MMA and boxing teach you to take a punch, kick or takedown and not get angry or scared. Few things are as psychologically devastating to an opponent than to take one of their strikes and look back at them with no change in expression. Simply put, getting hit and still coming back to train MMA or boxing immensely improves your self-discipline.
MMA AND IMPROVING SELF-DISCIPLINE: OUTSIDE OF THE GYM
There’s a certain confidence, restraint and self-discipline that comes with knowing that you’re trained to fight. Most bar fights break out between untrained people that have something to prove (although some MMA fighters have been involved in bar fights). But when you know that you’re able to properly defend yourself, you tend to have the self-discipline to avoid these situations all together.
The mental discipline of MMA and boxing allows you to diffuse unnecessary conflicts. Realistically, most conflicts are due to misunderstandings - someone's hot button is pressed, they get angry and want to fight. By maintaining your cool, should you be attacked physically or verbally, you can control the situation until all parties come to the same realization that "this is stupid”.

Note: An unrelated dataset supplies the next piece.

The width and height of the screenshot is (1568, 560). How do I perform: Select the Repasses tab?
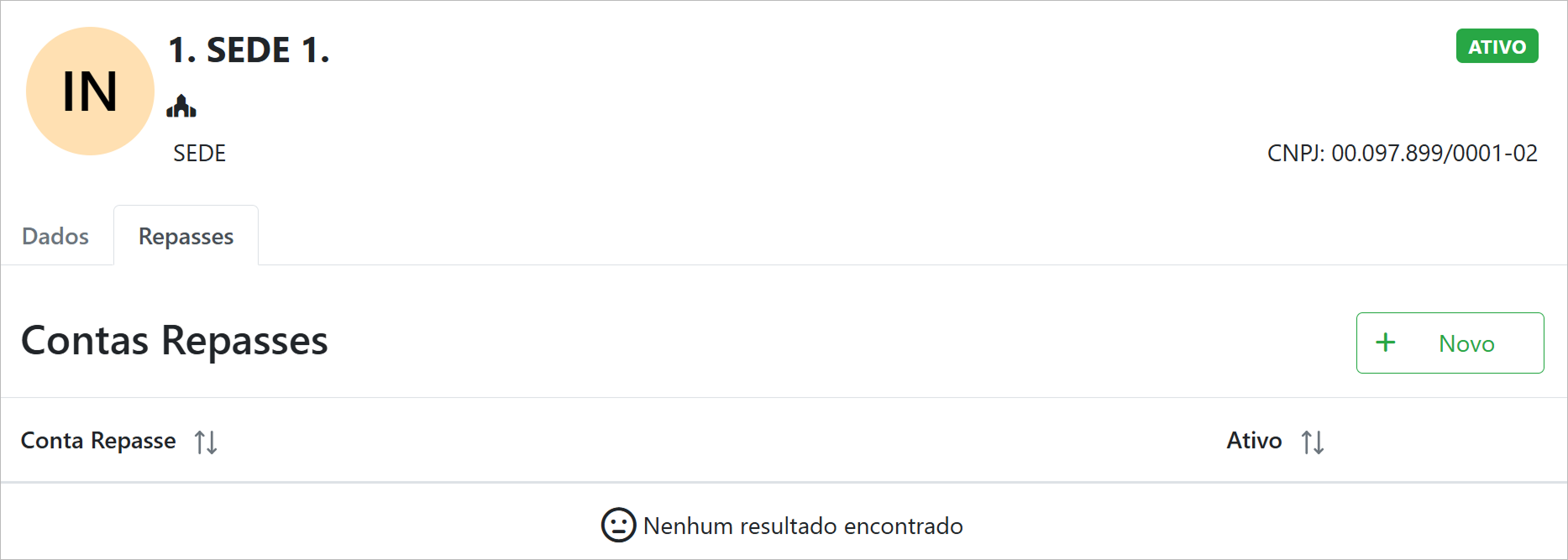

As a trained fighter, you’ve been punched in the face, kicked and choked out. It’s nothing new to you. Those experiences in the gym translate to the real world and teach you the self-discipline to control yourself in heated situations.

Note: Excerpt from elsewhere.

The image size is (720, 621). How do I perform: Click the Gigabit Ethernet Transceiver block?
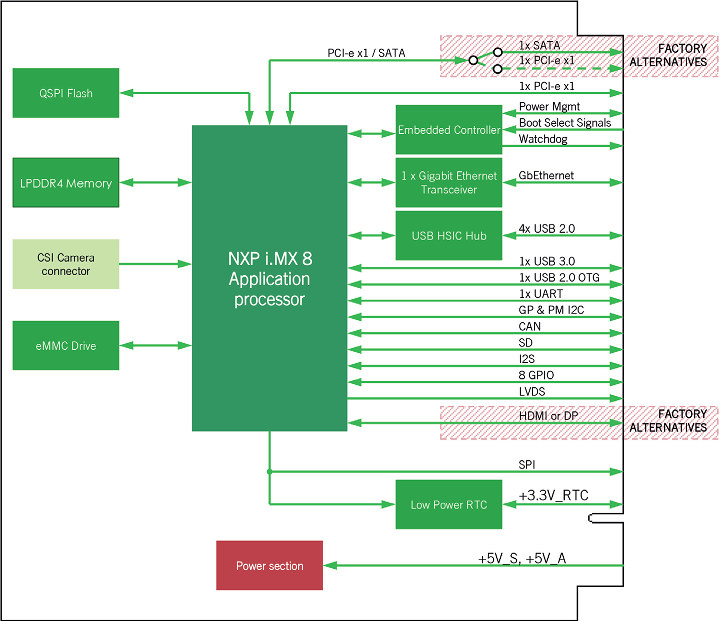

MMA AND IMPROVING SELF-DISCIPLINE: CONCLUSION
The physical benefits of training MMA and boxing are only part of the reason why it’s so important to train yourself to fight. Sure, you’ll probably get into the best shape of your life if you’re committed. Yes, you’ll be able to defend yourself if the need ever arises. But one of the most important benefits of fight training is vast improvement in self-discipline that comes as a result of deciding to constantly go to a gym (even when you don’t want to), get your a** kicked by people better than you and still show up day in and day out.
The self-discipline also extends outside of the gym. From controlling yourself during physical and mental confrontations to keeping strong during tough business / work situations, a powerful mind will carry you to greatness.
In MMA and boxing, the outcomes of pain, losing, and winning all become part of the process of moving forward. It creates a willpower that in a master's hand is indomitable. Even in a beginner’s hands, once they accept that there is no dishonor in loss, every conflict becomes a learning experience; pain becomes an indicator not a deterrent; and winning becomes magnanimous.